To make an antiviral that works broadly, you need to target something that is shared, this could be a host-cell process that viruses commonly exploit or boosting the host immunity. But that comes with a second challenge: you must avoid harming the host’s own cells. So, the balance is finding a target that is common enough to many viruses, but specific and safe enough that you can block infection without causing side effects.
Your team is testing the therapeutic efficiency of ETH47 during viral infection. What will supposedly happen in the body when the drug is used after viral exposure?
After someone has been exposed to a virus, the infection usually starts with a “race” between the virus multiplying and the immune system reacting. ETH47 boosts the immune response to help the body react faster and more effective, so the virus has less time to spread.

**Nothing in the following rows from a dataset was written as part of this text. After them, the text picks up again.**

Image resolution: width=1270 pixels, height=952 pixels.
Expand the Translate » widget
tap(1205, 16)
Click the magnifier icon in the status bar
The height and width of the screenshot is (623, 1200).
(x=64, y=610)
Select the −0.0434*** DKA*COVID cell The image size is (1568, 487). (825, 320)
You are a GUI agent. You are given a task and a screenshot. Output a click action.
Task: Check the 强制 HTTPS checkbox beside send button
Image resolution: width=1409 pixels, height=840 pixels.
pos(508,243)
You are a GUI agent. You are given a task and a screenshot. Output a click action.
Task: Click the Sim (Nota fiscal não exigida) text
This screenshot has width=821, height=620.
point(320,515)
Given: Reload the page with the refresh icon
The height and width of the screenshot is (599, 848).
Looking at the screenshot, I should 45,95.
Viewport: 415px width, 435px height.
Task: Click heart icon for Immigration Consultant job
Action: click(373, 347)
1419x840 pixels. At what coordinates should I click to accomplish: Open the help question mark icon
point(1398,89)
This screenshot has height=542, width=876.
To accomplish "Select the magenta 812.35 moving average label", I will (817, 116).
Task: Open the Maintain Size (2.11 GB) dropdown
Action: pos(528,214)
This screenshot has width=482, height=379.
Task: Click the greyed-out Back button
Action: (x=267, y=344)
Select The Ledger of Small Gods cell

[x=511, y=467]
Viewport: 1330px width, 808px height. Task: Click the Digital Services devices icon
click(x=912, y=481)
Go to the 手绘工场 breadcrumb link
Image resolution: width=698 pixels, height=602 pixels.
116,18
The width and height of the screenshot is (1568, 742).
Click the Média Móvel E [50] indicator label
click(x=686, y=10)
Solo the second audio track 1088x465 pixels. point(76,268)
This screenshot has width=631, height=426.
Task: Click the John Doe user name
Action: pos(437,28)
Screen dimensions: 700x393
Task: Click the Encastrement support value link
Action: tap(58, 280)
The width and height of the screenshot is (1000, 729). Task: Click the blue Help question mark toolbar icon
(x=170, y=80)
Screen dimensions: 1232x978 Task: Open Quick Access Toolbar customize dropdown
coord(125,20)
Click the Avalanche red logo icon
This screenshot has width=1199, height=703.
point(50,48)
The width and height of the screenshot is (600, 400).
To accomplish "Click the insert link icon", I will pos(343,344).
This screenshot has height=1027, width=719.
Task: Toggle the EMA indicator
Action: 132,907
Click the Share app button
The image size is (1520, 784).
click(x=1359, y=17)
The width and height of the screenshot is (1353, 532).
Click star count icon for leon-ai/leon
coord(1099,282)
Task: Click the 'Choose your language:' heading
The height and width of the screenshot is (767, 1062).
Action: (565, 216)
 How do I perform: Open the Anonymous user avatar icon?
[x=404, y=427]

Timing matters a lot: used soon after exposure, it may help the immune system get ahead of the virus. Used later, when inflammation is already high, the benefit can be smaller and in some cases, you have to be careful not to push the immune system into an overreaction. That’s why we test not only whether it works, but also when it works best.

ETH47 is also intended as a preventive tool against viral infections. What did you find out so far about the protective effect of the compound?
Previous data showed that ETH47 strengthens the body’s early antiviral defence by priming innate immune responses, helping the immune system react faster and more robustly after exposure to respiratory viruses such as Influenza and SARS-CoV2.
Currently, we are assessing the efficacy against further virus families and delivery routes and in this setting our results suggest that ETH47 can strengthen the body’s early antiviral defence. In our studies, we see signals that it helps the immune system respond faster and stronger after exposure. The rapid response is used to slow viruses down in the first days and milder illness.
What further research activities have you planned within the NoVir project?
We want to test protection against many viruses, to see how broad and robust the effect of ETH47 is across different viral families. We plan to compare and optimize delivery methods in other words, the best way to administer the compound so it provides strong protection and is practical to use for each indication.
In parallel, an important part of our research is to build on our existing understanding of the immune system and deepen the mechanistic picture: which immune cells are doing what, which ones are most important for protection, and how these cells communicate during an infection. This deeper understanding doesn’t just advance the NoVir project, it also provides us with the knowledge needed to design and develop next-generation vaccines and immune-based interventions that can be made available more quickly in the event of a future pandemic.